Staustufe Harrbach, Dienstag 10.40 Uhr. Die drei Wehrtrommeln sind bereits hochgezogen. Kein Wasser läuft mehr drüber. Der Main aber bringt weiterhin Nachschub – jede Sekunde 109 Kubikmeter. Ein Teil des Wassers strömt zunächst in die Schleusenkammer, in der gerade zwei Schiffe auf die Weiterfahrt Richtung Karlstadt warten. Das meiste presst sich durch die Turbine des Wasserkraftwerks. Dann aber wird auch diese gestoppt.

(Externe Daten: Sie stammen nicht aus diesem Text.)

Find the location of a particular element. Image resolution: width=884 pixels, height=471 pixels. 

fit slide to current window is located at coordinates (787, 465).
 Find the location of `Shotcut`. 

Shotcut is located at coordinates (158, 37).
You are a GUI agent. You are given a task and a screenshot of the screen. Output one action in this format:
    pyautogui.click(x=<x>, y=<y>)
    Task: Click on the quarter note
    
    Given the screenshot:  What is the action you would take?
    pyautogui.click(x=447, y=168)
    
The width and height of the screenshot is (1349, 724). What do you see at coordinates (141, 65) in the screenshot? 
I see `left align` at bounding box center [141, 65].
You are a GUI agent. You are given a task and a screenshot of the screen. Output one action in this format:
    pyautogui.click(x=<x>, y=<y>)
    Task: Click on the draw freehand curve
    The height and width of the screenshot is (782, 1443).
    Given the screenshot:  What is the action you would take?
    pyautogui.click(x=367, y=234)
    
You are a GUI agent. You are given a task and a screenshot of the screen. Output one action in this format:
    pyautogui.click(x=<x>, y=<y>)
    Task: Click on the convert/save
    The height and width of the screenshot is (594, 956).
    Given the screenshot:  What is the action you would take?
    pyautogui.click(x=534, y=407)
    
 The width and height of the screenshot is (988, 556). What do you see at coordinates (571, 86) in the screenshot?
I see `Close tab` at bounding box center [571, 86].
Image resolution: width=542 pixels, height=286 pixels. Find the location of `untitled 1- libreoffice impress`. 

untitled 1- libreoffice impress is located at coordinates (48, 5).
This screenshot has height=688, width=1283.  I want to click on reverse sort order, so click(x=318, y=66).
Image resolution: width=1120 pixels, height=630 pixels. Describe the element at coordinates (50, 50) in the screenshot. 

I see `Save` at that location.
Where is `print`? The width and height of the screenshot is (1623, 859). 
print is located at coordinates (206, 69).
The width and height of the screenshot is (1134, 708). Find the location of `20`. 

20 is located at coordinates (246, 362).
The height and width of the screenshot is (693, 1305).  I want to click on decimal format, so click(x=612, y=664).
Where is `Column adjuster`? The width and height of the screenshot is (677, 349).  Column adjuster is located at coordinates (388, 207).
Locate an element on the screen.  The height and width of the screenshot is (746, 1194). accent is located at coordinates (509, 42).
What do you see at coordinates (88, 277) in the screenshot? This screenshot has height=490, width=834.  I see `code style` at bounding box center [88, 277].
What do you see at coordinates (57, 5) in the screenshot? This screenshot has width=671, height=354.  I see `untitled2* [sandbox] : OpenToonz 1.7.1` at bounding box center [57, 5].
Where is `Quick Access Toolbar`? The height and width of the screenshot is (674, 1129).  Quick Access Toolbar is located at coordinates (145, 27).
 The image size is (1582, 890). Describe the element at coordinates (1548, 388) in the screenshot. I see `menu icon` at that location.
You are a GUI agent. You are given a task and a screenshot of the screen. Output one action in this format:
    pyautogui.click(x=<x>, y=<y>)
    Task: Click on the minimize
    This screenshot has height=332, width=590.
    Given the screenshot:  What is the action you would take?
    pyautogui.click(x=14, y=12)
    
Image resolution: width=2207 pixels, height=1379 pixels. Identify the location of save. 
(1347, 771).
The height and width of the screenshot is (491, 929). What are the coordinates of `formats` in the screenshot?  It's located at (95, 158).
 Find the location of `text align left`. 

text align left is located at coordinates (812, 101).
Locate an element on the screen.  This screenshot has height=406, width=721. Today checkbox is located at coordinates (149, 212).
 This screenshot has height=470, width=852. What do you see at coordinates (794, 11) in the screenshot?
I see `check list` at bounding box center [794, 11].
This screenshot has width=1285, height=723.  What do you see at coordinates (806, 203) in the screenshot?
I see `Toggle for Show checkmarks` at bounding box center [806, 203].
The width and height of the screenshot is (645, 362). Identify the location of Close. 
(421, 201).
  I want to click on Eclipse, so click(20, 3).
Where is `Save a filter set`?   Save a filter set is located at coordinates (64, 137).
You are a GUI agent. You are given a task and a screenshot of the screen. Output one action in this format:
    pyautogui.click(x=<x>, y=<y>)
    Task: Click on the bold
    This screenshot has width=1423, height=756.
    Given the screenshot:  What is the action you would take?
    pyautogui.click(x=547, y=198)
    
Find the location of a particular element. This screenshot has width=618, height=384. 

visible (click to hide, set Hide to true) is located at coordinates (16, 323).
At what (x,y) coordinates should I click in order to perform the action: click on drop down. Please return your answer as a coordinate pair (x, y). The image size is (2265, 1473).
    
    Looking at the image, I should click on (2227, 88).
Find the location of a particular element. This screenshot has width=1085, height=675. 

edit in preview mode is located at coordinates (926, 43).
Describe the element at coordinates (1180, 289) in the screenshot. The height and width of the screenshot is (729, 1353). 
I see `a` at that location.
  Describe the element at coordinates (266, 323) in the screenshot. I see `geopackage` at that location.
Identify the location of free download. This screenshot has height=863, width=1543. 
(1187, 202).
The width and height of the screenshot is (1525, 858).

Mit Spannung beobachten Heinrich Schoppmann, der Leiter des Wasser- und Schifffahrtsamts (WSA) Schweinfurt, und sein Team sowie Gerald Steinmann von der Fachhochschule in Würzburg, was passiert. Klar, der Wasserspiegel im Oberwasser steigt, der im Unterwasser fällt, aber wie stark und wie schnell? Das gilt es über diesen "Naturversuch", wie es Schoppmann nennt, herauszufinden. "Es handelt sich um eine Notfallübung, falls mal was passiert", sagt er.
Wäre die Schifffahrt gefährdet?
Sollte es im Kraftwerk zum plötzlichen Stillstand kommen, während die Wehrtrommeln hochgezogen sind, so würde der Bereitschaftsdienst gerufen. Rund um die Uhr das ganze Jahr über wäre binnen einer Stunde jemand da. Sollte es auch bei den Wehrtrommeln eine Störung geben, so könnten diese mit Handkurbeln bewegt werden. Die komplette Technik aus der Zeit um 1935, als die Staustufe gebaut wurde, ist noch original und funktionstüchtig, selbst die Elektromotoren.
Wäre der Stau selbst im sechs Kilometer flussaufwärts liegenden Karlstadt spürbar? Würde der Pegel im Unterwasser so tief sinken, dass eine Wahrschau – also eine Warnung – an die Schifffahrt erfolgen müsste? Das sind Detailfragen des Versuchs. Theoretisch könnte der Pegel bis Karlstadt 30 Zentimeter steigen, hatte Schoppmann überschlagen. Da aber die Trommeloberkante zu Beginn des Versuchs nur 16 Zentimeter über dem Wasserspiegel liegt, ist abzusehen, dass das nicht passieren wird.
Tatsächlich schwappen nach nicht einmal einer Viertelstunde die ersten Wellen über die Wehrtrommel. WSA-Mitarbeiter Dominik Eck ermittelt an der Trennmauer zwischen Schleuse und Staustufe circa 20 Zentimeter Anstieg. Später werden es dort im Maximum 31 Zentimeter. In Karlstadt sind es rund zehn Zentimeter. Stärker bemerkbar macht sich der Versuch im Unterwasser. Direkt nach dem Wehr beträgt der "Sunk" rund 50 Zentimeter. Das ist zwar ungünstig für die Schifffahrt, aber noch nicht kritisch. Garantiert ist eine Fahrrinnentiefe von 2,50 Metern. Tatsächlich aber ist der Main auch hier schon auf 2,90 Meter ausgebaggert. Das WSA würde die Schifffahrt sicherheitshalber stoppen – so wie das vor dem Versuch auch geschehen war.
Unspektakulär, aber wichtig
Schoppmanns Fazit: "Ein Störfall wäre harmlos, wir müssten nicht in Hektik verfallen." Auch Steinmann hält das Ergebnis für unspektakulär, findet es aber wichtig, das einmal getestet zu haben.
Im Kraftwerk kann die Turbine nach einer Stunde wieder ihren Betrieb aufnehmen. Zügig setzt sie sich in Bewegung. Ein paar Dinge sind dort noch zu erledigen, beispielsweise die Frequenz an die des Wechselstroms im Netz von 50 Hertz anpassen. Bei einem Höhenunterschied von rund 4,50 Metern liefert der Generator rund 1000 Kilowatt. Der Wasserablauf entspricht an diesem Tag etwa dem Jahresdurchschnitt.
Nur einen hat der Versuch völlig aus dem Konzept gebracht: Ein Biber suchte offenbar den Weg ins Oberwasser. Doch die Herren des WSA störten seinen Weg. Erstaunlich lange ließ sich das normalerweise scheue Tier beobachten. Dann begab er sich doch zurück ins Unterwasser.